After a U.S.-based "critical infrastructure" company discovered in 2012 its computer systems were being accessed from China, its security personnel caught the culprit ultimately responsible: Not a hacker from the Middle Kingdom but one of the company's own employees sitting right at his desk in the United States.
The software developer is simply referred to as "Bob," according to a case study by the U.S. telecommunications firm Verizon Business.
Investigators then discovered Bob had "physically FedExed his RSA token to China so that the third-party contractor could log-in under his credentials during the workday," wrote Andrew Valentine, a senior forensic investigator for Verizon.
Bob had hired a programming firm in the northeastern Chinese city of Shenyang to do his work. His helpers half a world away worked overnight on a schedule imitating an average 9-to-5 workday in the United States. He paid them one-fifth of his six-figure salary, according to Verizon.
And over the past several years, Bob received excellent performance reviews of his "clean, well written" coding. He had even been noted as "the best developer in the building."

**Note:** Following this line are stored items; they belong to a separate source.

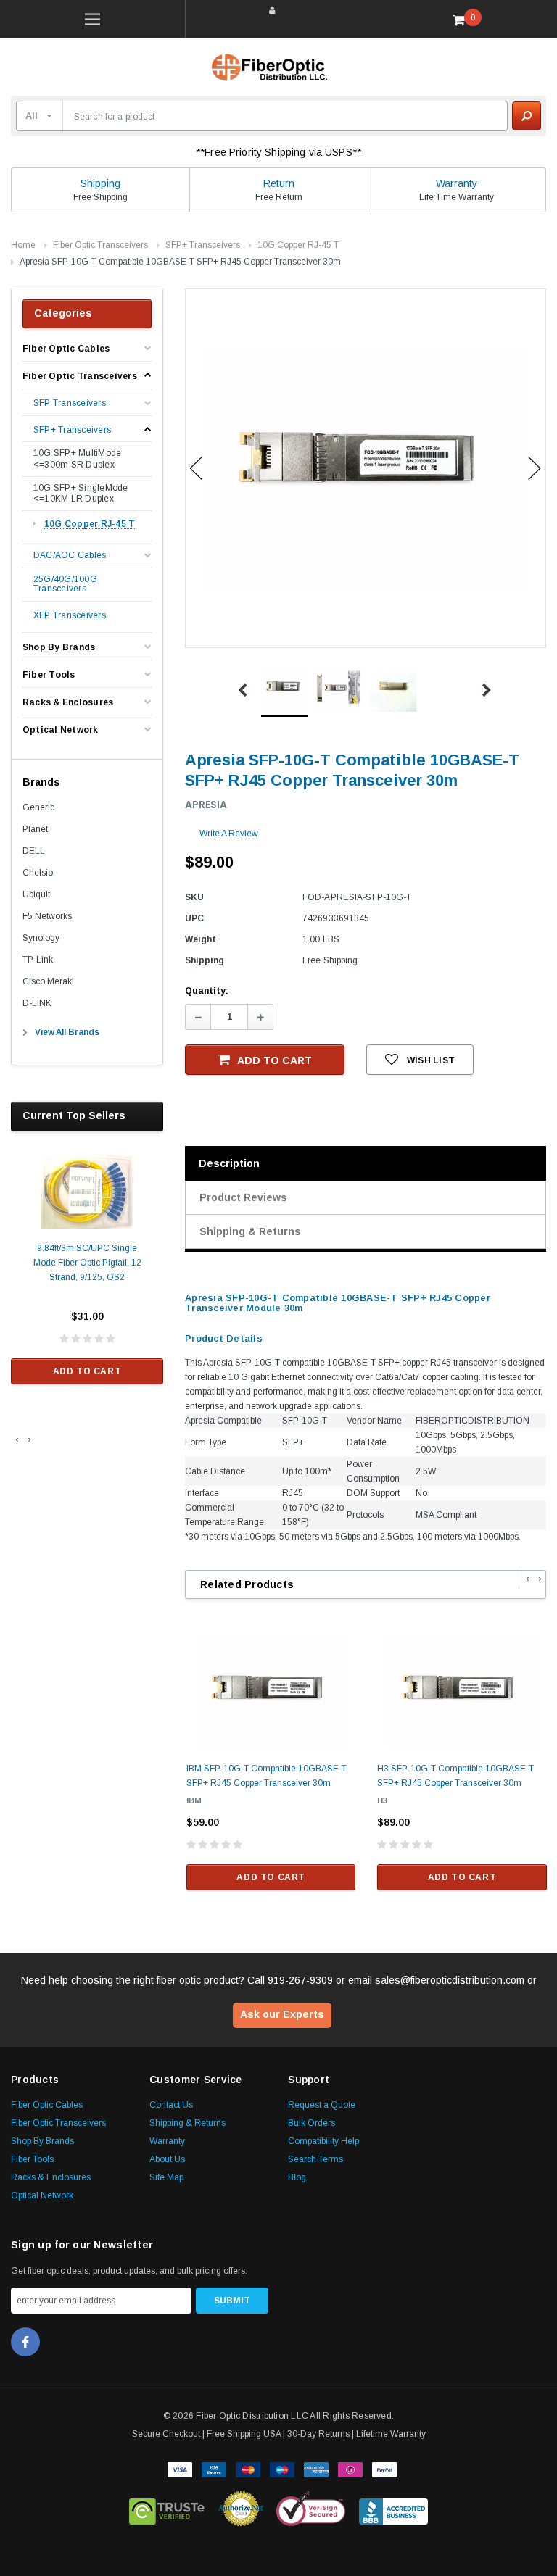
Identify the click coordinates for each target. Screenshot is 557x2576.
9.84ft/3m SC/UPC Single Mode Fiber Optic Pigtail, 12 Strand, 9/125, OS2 (87, 1262)
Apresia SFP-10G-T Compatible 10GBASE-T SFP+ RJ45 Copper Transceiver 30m (180, 262)
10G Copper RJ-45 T (298, 245)
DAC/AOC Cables (69, 555)
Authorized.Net (240, 2508)
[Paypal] (384, 2469)
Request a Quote (321, 2105)
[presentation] (17, 1439)
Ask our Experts (282, 2014)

A forensic image of Bob's workstation revealed his true work habits and typical day:
9:00 a.m. -- Get to work, surf Reddit, watch cat videos
11:30 a.m. -- Lunch
1:00 p.m. -- Ebay
2:00 p.m or so -- Facebook and LinkedIn
4:30 p.m. -- Send end-of-day e-mail update to management
5:00 p.m. -- Go home
I feel sorry for the Chinese people, since apparently they were doing pretty much all of his job while getting only a small portion of the pay.